2. The transportation device for beam-slab integrated units according to claim 1, wherein:

the supporting upright post (2-2) is a square tube, and a first connecting hole (2-4) is formed in the upper portion of the supporting upright post (2-2);

the lower upright post (3-2) is a square tube, and the upper part and the lower part of the lower upright post (3-2) are respectively provided with a second connecting hole (3-3); the outer side size of the cross section of the lower upright post (3-2) is matched with the inner side size of the cross section of the supporting upright post (2-2);

the upper upright post (4-2) is a square tube, a third connecting hole (4-3) is formed in the lower portion of the upper upright post (4-2), and the section size of the upper upright post (4-2) is the same as that of the supporting upright post (2-2);

a transverse fixing piece (5) is inserted between the first connecting hole (2-4) and the second connecting hole (3-3) and between the second connecting hole (3-3) and the third connecting hole (4-3).

3. The transportation device for beam-slab integrated units according to claim 2, wherein: the penetrating directions of the first connecting hole (2-4), the second connecting hole (3-3) and the third connecting hole (4-3) are parallel to the long axis direction of the large chassis frame of the vehicle.
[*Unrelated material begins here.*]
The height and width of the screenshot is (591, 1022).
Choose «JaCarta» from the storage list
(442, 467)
4. The transportation device for beam-slab integrated units according to claim 1, wherein: the supporting bracket (1-3) faces to the outer side of the transport vehicle and is abutted against the inner side edge of the corresponding side limiting bracket (2-3).

5. The transportation device for beam-slab integrated units according to claim 1, wherein: two connecting beams (1-2) are rigidly connected between the two spandrel girders (1-1).
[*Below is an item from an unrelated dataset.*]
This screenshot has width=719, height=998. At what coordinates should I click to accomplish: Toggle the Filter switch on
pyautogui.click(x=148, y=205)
6. The transportation device for beam-slab integrated units according to claim 2, wherein: the first connecting hole (2-4) and the third connecting hole (4-3) are long round holes extending up and down, and the second connecting hole (3-3) is a round hole.

7. A method of installing a transportation device for beam-slab integrated units according to claim 2, comprising the steps of:

s1, fixing a group of bases (1) on a chassis of a transport vehicle;

s2, embedding the U-shaped support brackets (2) into the limiting pieces (1-4) of the base (1), and ensuring that the central axes of the two U-shaped support brackets (2) are aligned;

s3, placing the first beam plate integrated unit in the middle of the U-shaped support (2);

s4, placing a lower beam pad (3-1) of the T-shaped lower support (3) on the surface of the first beam plate integrated unit, enabling the lower upright post (3-2) to be inserted into the support upright post (2-2), and enabling a transverse fixing piece (5) to be inserted into the first connecting hole (2-4) and the second connecting hole (3-3) to fix the T-shaped lower support (3) with the U-shaped support (2);

s5, placing a second beam plate integrated unit on the upper surface of the lower beam pad (3-1);

s6, placing an upper beam pad (4-1) of the T-shaped upper support (4) on the surface of the second beam plate integrated unit, enabling an upper upright post (4-2) to be inserted into a lower upright post (3-2), enabling a transverse fixing piece (5) to be inserted into a second connecting hole (3-3) and a third connecting hole (4-3), and fixing the T-shaped lower support (3) and the T-shaped upper support (4);

s7, placing a third beam plate integrated unit on the upper surface of the upper beam pad (4-1);

s8, connecting the fixing belt (6) with the connecting rings (4-4) at the two sides, and tensioning moderately.